And if you flip a coin 52 times, Taktix, your chance of getting one or more heads is much greater than 50/50.

The Gambler's Fallacy is about thinking that past events change the odds of this particular roll, not over the course of several events.

If you play the lottery every week, your chances of winning once that year are 52x those of someone who plays just once.

Naga Sadow|6.30.08 @ 4:47PM|#

Taktix,

Does it matter what kind of coin?

Naga Sadow|6.30.08 @ 4:47PM|#

Joe,

Stop it.
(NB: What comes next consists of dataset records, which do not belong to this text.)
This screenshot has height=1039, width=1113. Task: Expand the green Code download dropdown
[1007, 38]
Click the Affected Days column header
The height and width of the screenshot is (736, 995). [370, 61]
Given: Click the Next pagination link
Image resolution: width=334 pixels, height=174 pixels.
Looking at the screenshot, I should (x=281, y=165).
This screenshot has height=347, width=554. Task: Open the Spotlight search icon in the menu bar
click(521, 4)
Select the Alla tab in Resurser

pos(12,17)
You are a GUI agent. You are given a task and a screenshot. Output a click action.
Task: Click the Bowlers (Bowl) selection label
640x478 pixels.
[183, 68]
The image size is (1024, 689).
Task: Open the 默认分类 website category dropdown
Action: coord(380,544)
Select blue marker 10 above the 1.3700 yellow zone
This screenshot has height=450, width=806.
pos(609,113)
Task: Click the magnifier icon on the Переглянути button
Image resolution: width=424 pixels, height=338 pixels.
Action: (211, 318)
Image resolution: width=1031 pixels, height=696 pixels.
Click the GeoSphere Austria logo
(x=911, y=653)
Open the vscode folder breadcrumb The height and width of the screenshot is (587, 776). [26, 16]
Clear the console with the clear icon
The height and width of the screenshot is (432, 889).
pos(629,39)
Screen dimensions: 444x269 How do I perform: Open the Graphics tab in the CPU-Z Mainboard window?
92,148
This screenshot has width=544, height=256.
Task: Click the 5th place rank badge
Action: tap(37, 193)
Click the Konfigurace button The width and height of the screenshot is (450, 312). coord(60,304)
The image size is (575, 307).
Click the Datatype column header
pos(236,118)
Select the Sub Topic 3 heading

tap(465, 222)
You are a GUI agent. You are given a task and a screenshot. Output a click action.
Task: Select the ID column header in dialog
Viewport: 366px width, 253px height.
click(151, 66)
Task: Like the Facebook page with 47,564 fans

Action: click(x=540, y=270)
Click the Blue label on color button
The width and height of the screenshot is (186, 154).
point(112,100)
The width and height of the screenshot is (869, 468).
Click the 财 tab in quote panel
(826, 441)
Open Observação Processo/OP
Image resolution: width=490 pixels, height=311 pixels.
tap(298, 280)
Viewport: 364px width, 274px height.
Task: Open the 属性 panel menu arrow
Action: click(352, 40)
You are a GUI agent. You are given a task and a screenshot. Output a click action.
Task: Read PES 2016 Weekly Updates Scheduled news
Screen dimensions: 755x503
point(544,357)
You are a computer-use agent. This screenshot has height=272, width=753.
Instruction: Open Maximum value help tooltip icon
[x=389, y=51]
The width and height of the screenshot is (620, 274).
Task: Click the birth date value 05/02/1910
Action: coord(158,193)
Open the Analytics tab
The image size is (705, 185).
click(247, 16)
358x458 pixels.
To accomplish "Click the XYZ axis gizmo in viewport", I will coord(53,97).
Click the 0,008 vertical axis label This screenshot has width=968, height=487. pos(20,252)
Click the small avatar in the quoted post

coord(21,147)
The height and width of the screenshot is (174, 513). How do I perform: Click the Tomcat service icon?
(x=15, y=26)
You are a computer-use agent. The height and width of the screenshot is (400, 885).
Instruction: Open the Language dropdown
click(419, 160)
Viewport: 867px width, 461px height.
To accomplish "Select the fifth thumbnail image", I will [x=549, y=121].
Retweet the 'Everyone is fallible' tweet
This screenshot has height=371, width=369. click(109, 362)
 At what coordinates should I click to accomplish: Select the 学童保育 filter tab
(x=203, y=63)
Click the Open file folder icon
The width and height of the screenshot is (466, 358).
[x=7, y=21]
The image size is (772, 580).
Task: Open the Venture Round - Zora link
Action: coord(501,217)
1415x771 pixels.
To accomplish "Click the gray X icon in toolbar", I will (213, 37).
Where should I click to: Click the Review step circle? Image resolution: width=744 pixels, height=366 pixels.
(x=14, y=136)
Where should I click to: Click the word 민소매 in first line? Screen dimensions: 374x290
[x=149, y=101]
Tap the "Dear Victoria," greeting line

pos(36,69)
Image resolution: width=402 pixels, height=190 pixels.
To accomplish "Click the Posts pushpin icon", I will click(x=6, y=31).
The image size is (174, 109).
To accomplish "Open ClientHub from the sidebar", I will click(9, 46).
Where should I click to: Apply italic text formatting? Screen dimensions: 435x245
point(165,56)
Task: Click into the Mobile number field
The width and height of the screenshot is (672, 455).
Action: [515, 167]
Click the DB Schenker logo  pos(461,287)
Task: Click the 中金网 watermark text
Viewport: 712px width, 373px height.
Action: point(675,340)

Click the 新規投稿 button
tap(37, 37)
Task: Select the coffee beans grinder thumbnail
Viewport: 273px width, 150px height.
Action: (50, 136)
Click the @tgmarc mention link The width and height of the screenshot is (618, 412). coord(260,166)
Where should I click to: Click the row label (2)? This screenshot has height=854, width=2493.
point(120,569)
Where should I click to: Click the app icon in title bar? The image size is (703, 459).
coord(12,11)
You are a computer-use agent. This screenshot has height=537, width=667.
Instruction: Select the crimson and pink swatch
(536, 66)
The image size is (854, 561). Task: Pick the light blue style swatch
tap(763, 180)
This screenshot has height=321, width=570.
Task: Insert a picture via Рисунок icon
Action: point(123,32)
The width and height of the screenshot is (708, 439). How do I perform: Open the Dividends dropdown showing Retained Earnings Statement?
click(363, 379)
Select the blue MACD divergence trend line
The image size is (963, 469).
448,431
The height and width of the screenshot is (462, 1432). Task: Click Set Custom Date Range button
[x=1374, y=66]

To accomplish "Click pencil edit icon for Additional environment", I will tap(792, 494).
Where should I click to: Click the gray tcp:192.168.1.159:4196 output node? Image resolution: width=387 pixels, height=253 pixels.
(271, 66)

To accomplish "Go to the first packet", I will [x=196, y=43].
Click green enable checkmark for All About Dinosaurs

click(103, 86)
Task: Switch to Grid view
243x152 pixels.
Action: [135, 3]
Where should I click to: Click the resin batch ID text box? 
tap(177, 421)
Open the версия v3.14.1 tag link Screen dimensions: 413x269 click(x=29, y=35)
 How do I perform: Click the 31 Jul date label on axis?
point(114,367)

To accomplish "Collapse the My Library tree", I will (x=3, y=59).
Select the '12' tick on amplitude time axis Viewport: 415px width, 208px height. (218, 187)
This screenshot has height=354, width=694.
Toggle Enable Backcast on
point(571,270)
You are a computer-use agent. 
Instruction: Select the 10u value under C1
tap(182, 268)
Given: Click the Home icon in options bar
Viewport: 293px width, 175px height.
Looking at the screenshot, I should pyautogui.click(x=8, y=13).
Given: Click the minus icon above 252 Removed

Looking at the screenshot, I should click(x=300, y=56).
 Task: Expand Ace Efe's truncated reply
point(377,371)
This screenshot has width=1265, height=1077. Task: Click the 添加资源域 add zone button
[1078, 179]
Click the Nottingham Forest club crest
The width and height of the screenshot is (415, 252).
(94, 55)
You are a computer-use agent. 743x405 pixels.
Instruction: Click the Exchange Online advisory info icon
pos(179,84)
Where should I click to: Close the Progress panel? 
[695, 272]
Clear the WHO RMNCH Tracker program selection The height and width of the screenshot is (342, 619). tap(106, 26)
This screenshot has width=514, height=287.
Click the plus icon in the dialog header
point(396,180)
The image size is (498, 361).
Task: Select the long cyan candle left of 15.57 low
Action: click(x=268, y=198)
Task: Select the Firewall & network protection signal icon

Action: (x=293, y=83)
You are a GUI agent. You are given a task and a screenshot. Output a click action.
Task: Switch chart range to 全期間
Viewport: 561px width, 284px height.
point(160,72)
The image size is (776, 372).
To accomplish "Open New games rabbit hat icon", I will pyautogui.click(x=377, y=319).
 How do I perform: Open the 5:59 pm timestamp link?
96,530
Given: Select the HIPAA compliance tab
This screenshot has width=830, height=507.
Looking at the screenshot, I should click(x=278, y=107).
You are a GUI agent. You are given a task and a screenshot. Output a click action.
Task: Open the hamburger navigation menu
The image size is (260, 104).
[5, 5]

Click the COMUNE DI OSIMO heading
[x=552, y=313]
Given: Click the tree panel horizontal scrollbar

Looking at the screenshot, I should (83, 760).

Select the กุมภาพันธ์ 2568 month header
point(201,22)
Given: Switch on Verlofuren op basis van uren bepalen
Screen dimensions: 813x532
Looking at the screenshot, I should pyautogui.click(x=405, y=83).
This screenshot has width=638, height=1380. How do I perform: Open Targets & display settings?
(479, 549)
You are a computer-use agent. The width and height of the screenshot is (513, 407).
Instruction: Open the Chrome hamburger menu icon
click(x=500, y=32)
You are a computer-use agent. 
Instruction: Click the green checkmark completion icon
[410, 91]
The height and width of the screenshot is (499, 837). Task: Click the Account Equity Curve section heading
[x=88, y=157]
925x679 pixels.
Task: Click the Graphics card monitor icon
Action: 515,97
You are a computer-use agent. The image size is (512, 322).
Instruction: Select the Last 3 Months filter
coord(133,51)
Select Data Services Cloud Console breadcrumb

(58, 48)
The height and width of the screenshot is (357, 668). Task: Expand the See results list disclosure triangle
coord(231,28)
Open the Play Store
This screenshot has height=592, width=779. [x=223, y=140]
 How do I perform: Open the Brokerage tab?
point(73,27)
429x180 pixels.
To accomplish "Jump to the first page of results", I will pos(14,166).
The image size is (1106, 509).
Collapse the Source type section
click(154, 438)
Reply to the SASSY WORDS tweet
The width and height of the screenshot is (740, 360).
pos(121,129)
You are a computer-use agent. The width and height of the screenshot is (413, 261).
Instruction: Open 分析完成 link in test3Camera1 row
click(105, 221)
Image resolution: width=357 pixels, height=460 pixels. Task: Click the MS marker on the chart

Your going to make my head explode.

|6.30.08 @ 4:48PM|#

The California Lottery says that the odds of winning the big jackpot are 1 in 41,416,353...

Yeah, but that's weekly/monthly, so you multiply it by 52 or 12 to get the annual probability.

Wrong, that's the gambler's fallacy. No many how many chances you have, the probability is still the same.

Every given coin flip has a 50% chance of landing on heads, no matter how many times you flip it.

But you have a 3/4 chance to get heads once in 2 flips, a 7/8 chance to get heads once in 3 flips and so on. So while the relationship isn't strictly multiplicative, your odds do improve the more times you play.

That said, because of the payout ratio, you'll most likely lose money in the process.

kinnath|6.30.08 @ 4:48PM|#

Each independent event has a given probability. Depending on "or" versus "and" you add or multiple when combining probabilities.

If you can win the lottery this week or the next week or the next week or etc, the you add the probabilities together. However, 52 in 40 million ain't that much better that 1 in 40 million.

If you wanted the probability of holding the wining ticket that day that an asteroid hit, then you would multiply the probabilities: 1 in 40 million times 1 in 30 million would be 1 in 120 million million (british for trillion)

Salvius|6.30.08 @ 4:48PM|#

Wrong, that's the gambler's fallacy.

No, what Nigel is saying is that you're comparing a weekly probability with an annual probability. If you play the lottery every week, that's 52 iterations per year, and multiple iterations increases the likelihood that at least one of them will be a win.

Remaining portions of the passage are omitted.